BEGIN EXTRACTED INFORMATION
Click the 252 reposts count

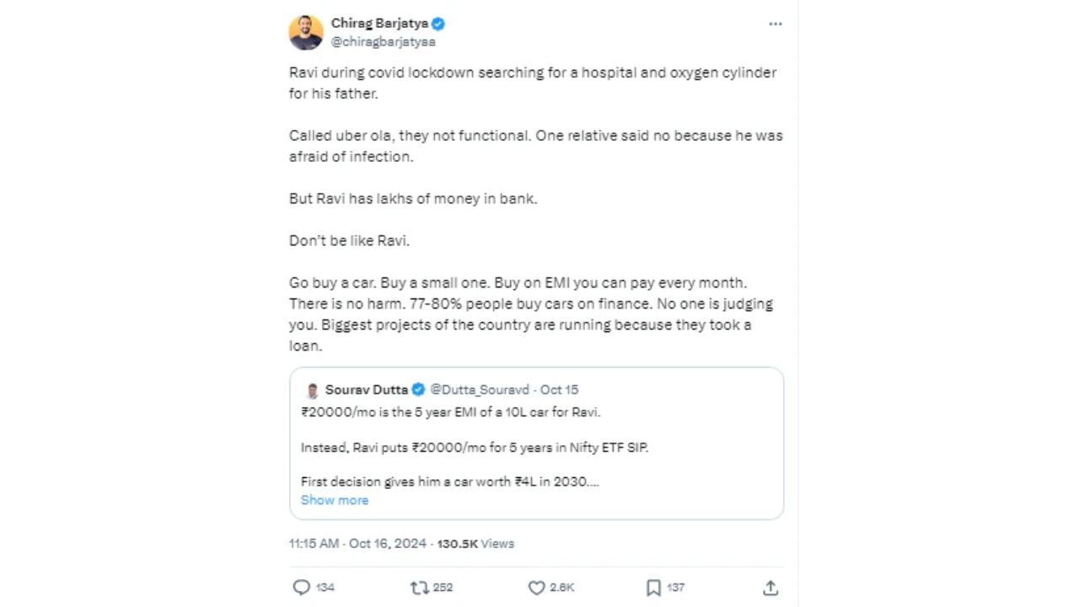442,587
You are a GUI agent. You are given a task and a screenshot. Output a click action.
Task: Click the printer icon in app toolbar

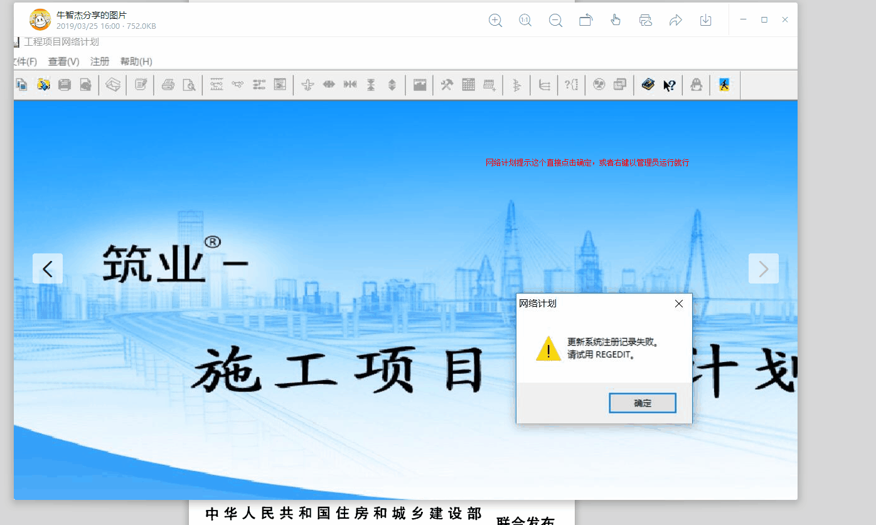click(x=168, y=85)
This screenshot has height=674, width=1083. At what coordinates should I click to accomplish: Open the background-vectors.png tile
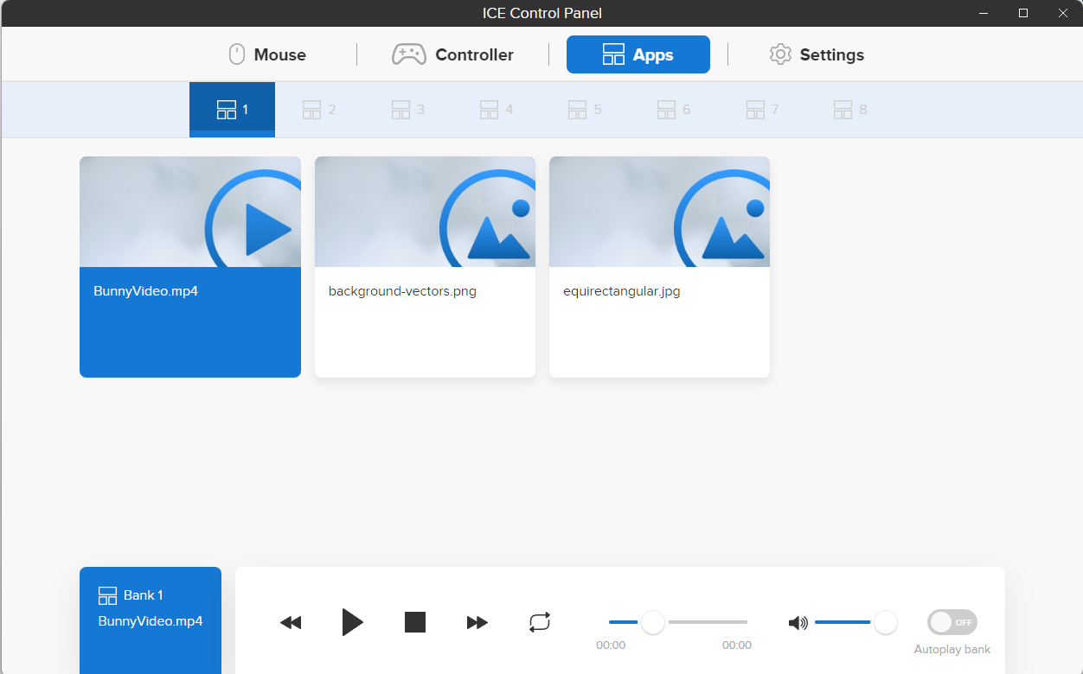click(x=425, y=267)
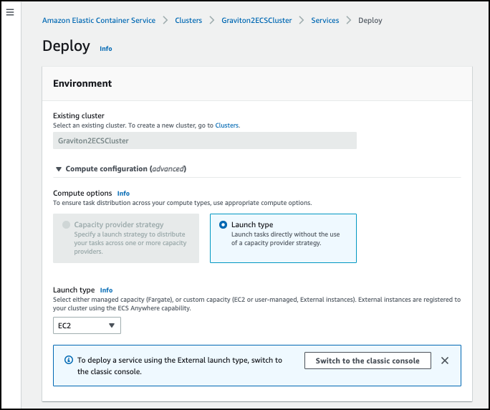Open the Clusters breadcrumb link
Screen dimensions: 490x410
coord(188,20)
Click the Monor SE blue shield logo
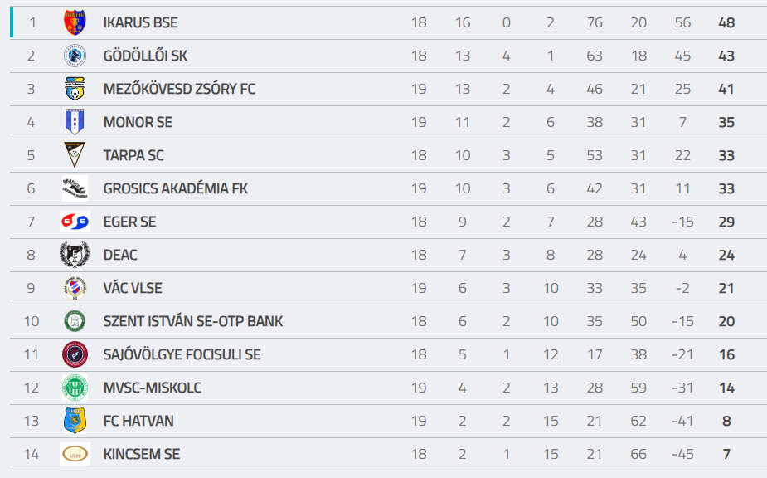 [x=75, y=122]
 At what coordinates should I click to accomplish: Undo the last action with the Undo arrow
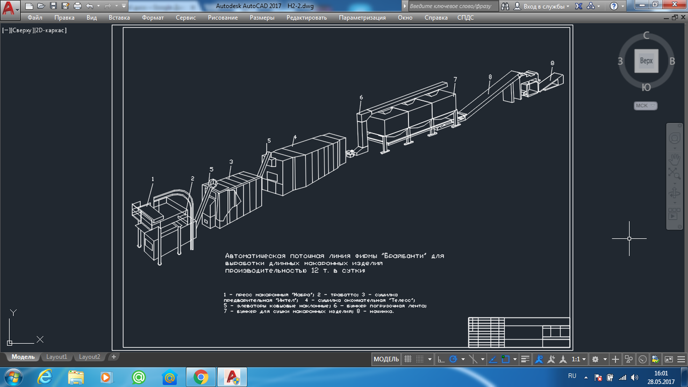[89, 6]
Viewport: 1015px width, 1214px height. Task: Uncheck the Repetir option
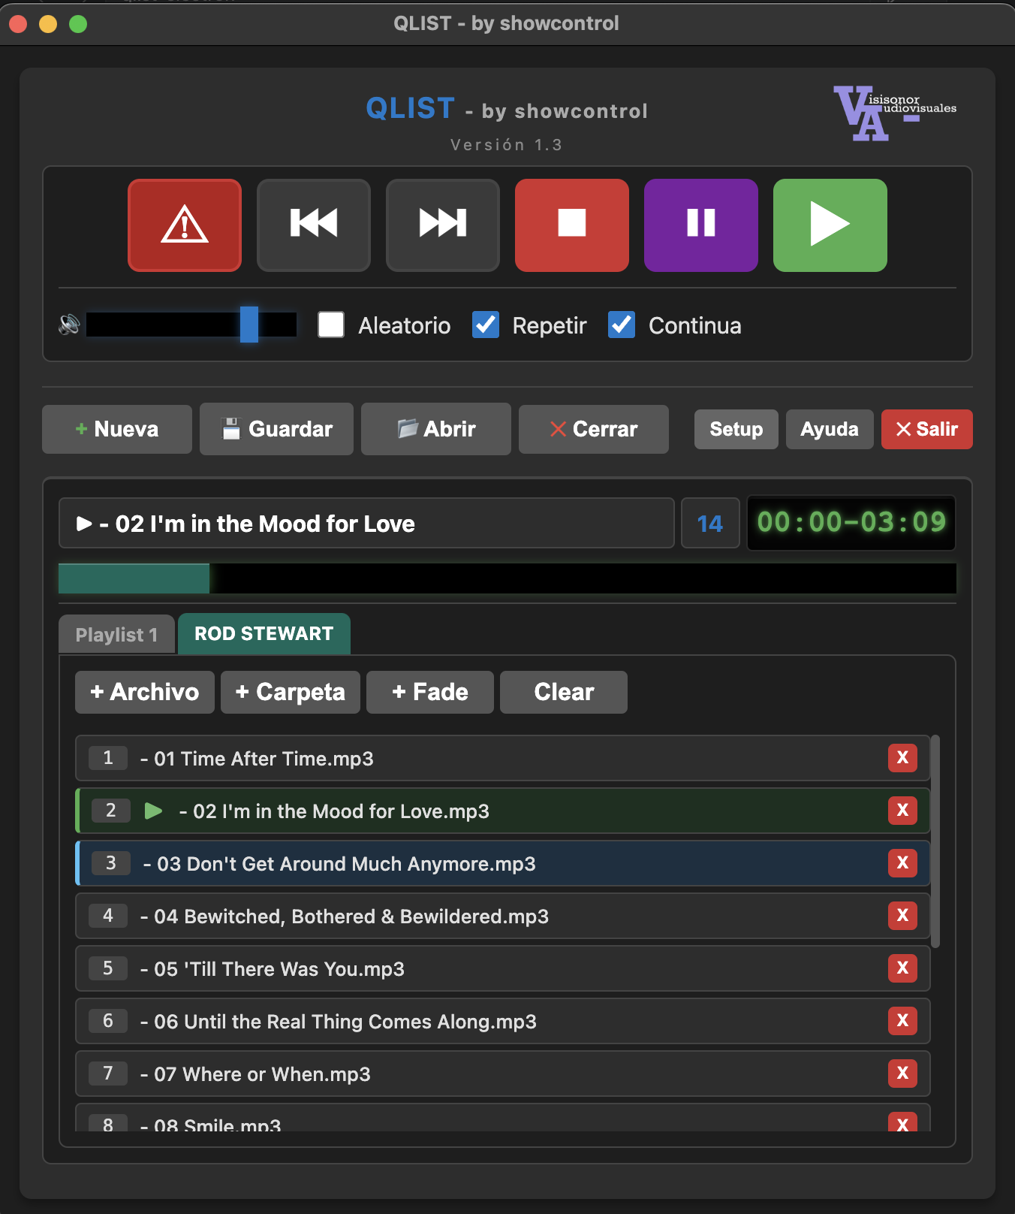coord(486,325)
END EXTRACTED INFORMATION
**WHAT YOU SHOULD DO:** Print every entry exactly. Pictures are not part of the copy.

**ANSWER BOX:**
Click the 252 reposts count

442,587
You are a GUI agent. You are given a task and a screenshot. Output a click action.
Task: Click the printer icon in app toolbar

click(x=168, y=85)
This screenshot has height=674, width=1083. At what coordinates should I click to accomplish: Open the background-vectors.png tile
click(x=425, y=267)
Open the Clusters breadcrumb link
Screen dimensions: 490x410
coord(188,20)
Click the Monor SE blue shield logo
 [x=75, y=122]
 At what coordinates should I click to accomplish: Undo the last action with the Undo arrow
[89, 6]
Viewport: 1015px width, 1214px height. Task: Uncheck the Repetir option
coord(486,325)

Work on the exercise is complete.